Collected data entries

+++++

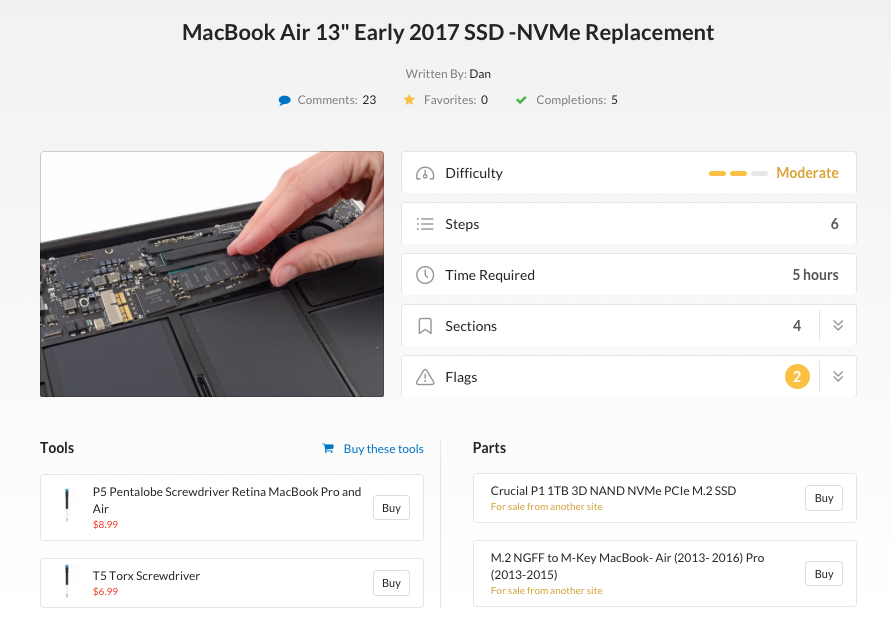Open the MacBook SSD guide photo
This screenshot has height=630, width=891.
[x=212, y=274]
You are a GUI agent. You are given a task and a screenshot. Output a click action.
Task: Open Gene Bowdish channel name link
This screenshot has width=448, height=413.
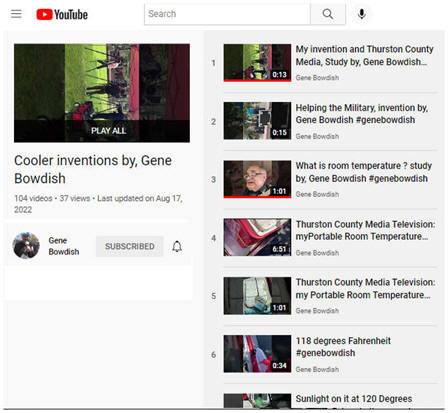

+++++

Problem
Nothing but an exact copy is needed, covering the lines from the line with "Task: Open Gene Bowdish channel name link" through the last line of the entries, pictures excluded.

Response to the exercise
Task: Open Gene Bowdish channel name link
This screenshot has width=448, height=413.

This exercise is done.